INPUT.
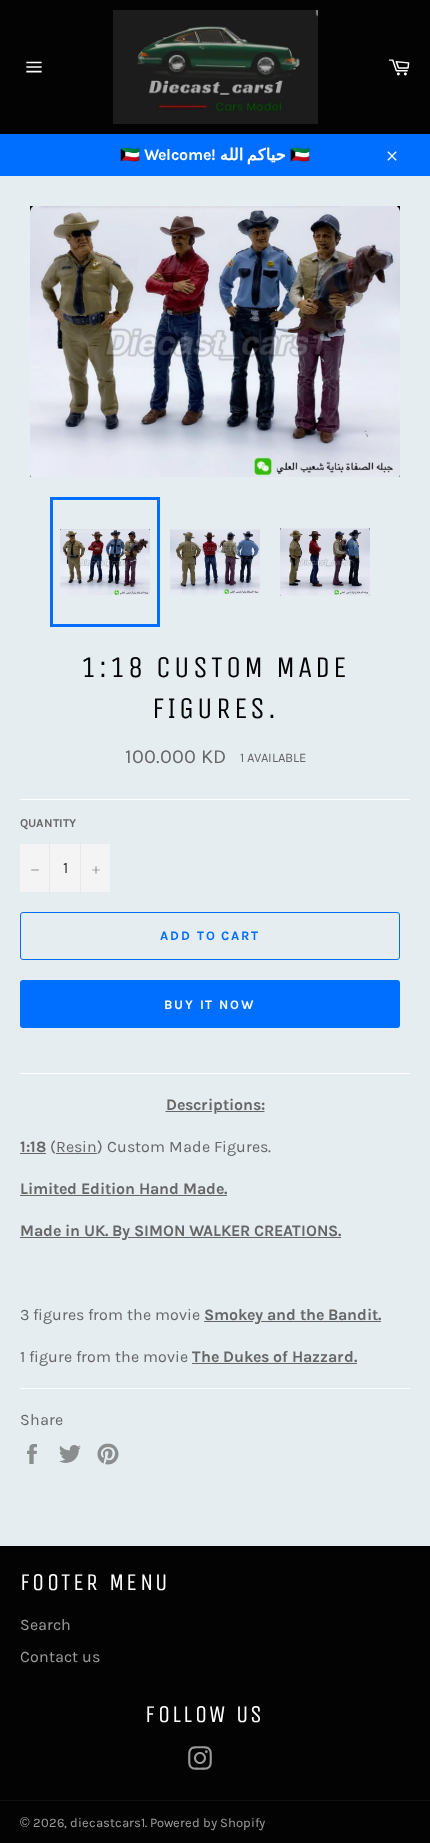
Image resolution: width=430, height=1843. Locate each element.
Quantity (48, 823)
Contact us (60, 1656)
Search (45, 1624)
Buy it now (210, 1004)
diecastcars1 (107, 1822)
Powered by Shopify (207, 1822)
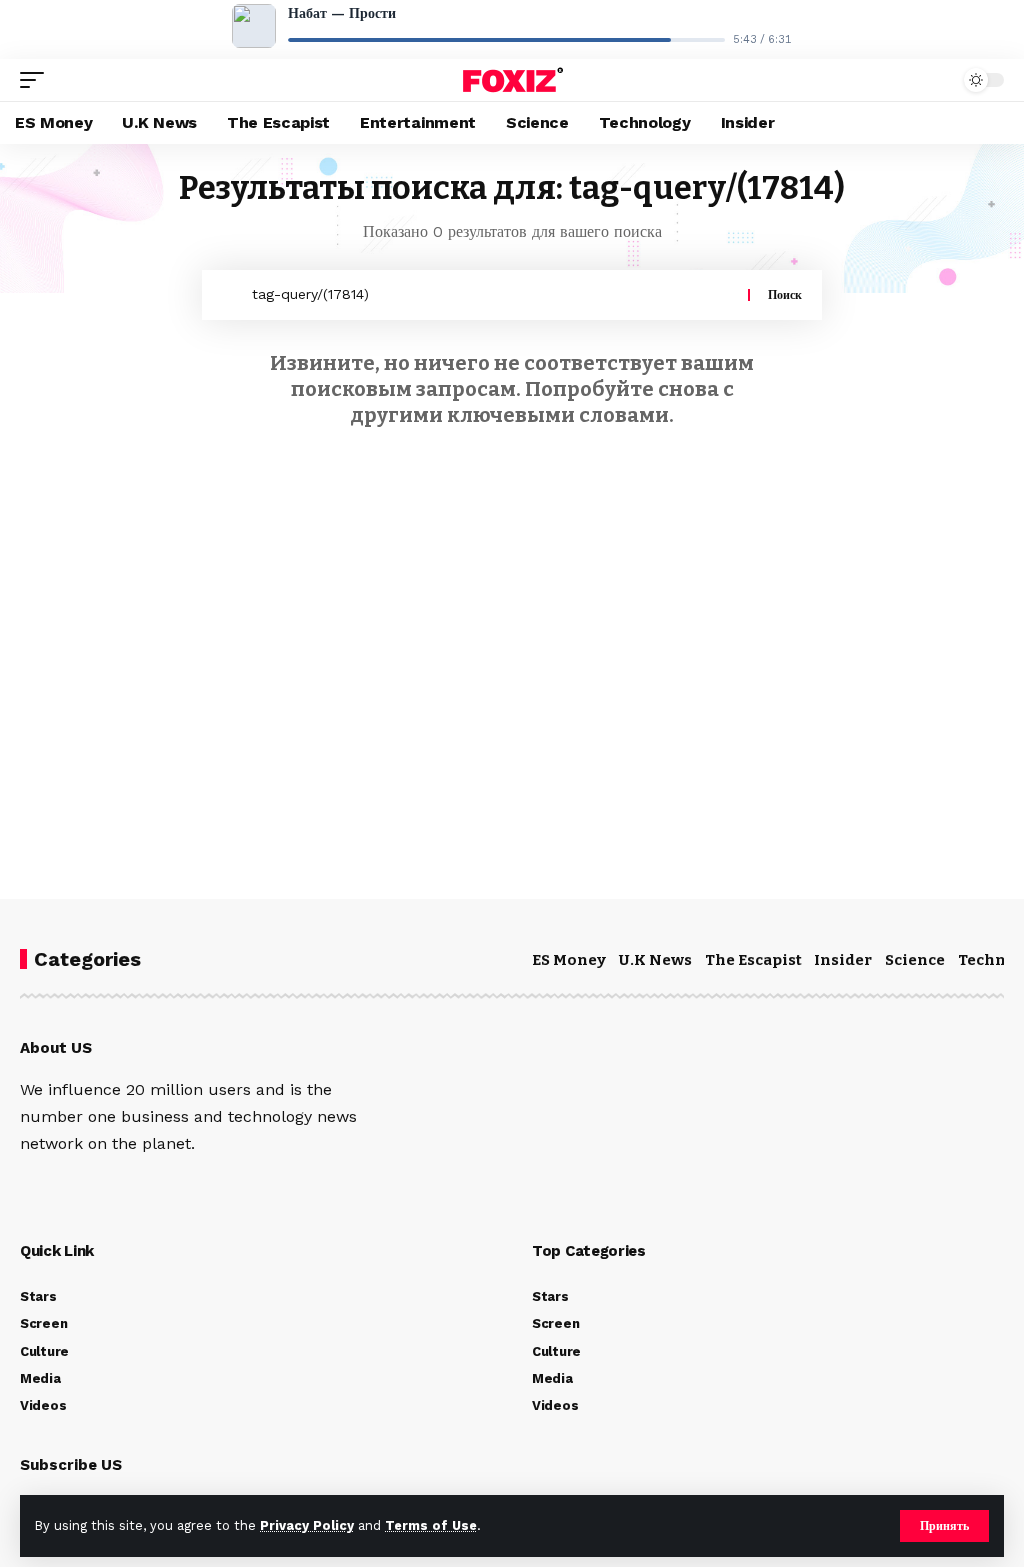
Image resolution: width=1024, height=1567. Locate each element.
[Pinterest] (113, 1186)
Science (915, 960)
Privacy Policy (307, 1525)
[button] (944, 1526)
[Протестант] (512, 80)
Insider (843, 960)
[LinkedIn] (141, 1186)
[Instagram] (85, 1186)
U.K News (655, 960)
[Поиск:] (492, 295)
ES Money (569, 960)
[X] (57, 1186)
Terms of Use (431, 1525)
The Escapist (753, 960)
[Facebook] (29, 1186)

TASK STATEMENT. Copy all lines of the material above where the string "width" occurs.

SOLUTION FOR THIS TASK.
Image resolution: width=430, height=1843. Locate each element.
Image resolution: width=1024, height=1567. Locate each element.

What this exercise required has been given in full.